ClinEFf
Clinical Variant Annotations Software
ClinEf is a professional version of the SnpEff and SnpSift packages, suitable for production in clincal labs. ClinEff combines the flexibility of multiple SnpEff/SnpSift commands with simplicity of running one program to perform all the annotations at once (i.e. in a single pass). It is highly customizable and can be taylored to specific pipeline needs in Clinical production environments.
Why ClinEff?
ClinEff is a professional version of the well known
SnpEff + SnpSift annotation suite.
ClinEff is designed for clinical sequencing environments
Simple, fast, robust and reliable variant annotation, prioritization and reporting for whole genome sequencing, exome sequencing or gene panels.
- Based on the leading variant annotation packages SnpEff & SnpSift.
- Optimized for clinical labs, helps to deploy standardized workflows.
- Effect prediction, prioritization & classification.
- Cancer somatic vs. germline effects.
- Standards: VCF, Sequence Ontology, HGVS, 'ANN' VCF fields.
- Multiple sample support.
- Annotations are applied based upon your pre-configured settings.
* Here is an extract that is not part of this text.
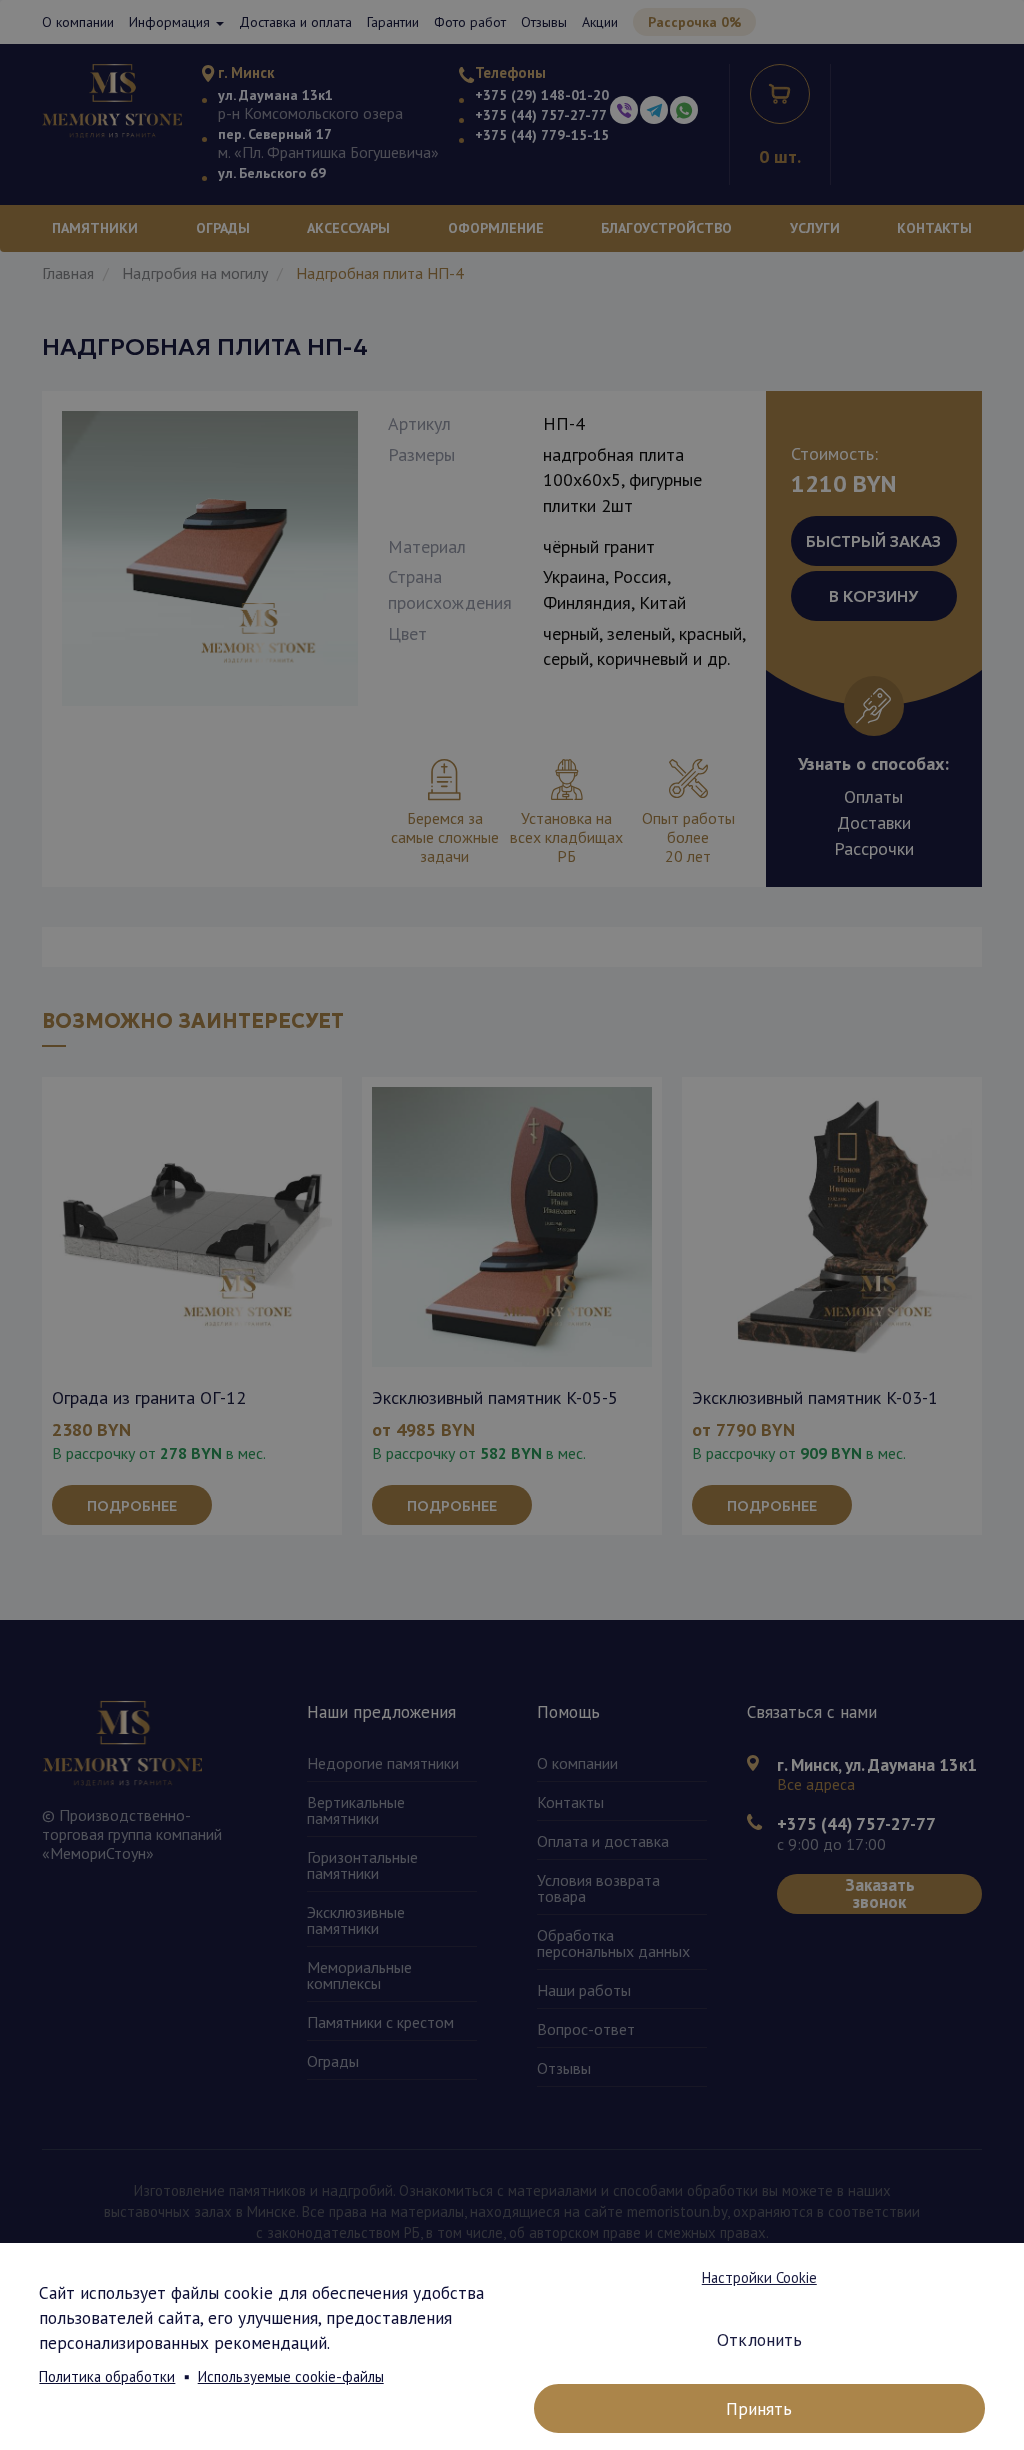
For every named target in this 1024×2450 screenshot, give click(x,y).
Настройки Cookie (759, 2277)
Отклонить (759, 2339)
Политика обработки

- Supports many state of the art databases.
Why a professional license?
A professional license facilitates customization and compliance
ClinEff's professional license simplifies deployments on clinical environments.
- Reproducibility for CLIA and CAP certified analysis. Versioned databases.
- Long Term Support for software and database: 2 years (optionally more)
- Support for regulatory compliance
- Customized data input / output formats and connectors to third party systems
- Prioritized bug fixes
- Prioritized feature development
- Bug-fixes for Long Term Support versions
- Customized genome references and databases (e.g. targeted sequencing)
- Integration with open data bases
- Integration with private or proprietary databases
- Customizable clinical report and formats
- Privacy: Tickets, issues, pipeline-specific analysis and feature requests are completely private.
Download
ClinEff needs at least one of the genomic databases and a license
ClinEff Version | Databases v37 | Databases v38 |
---|---|---|
ClinEff v1.0h | hg19 / GRCh37 | hg38 / GRCh38 |
ClinEff v1.0g | ||
ClinEff v1.0f | ||
ClinEff v1.0e | ||
ClinEff v1.0d | ||
ClinEff v1.0c | ||
ClinEff v1.0 |
License
License type | Price |
---|---|
Academic / Non-Profit Research | Free: Request license |
Clinical / Professional |
$99.00 / Month + $1 per sample processed (taxes not included) If you experience any technical difficulties trying to purchase a license, please contact us |
Documentation
The following sections describe some technical details about ClinEff
Requirements
- Java 1.8 or higher.
- Memory: At least 6GB of RAM, 8GB or more are highly recommended.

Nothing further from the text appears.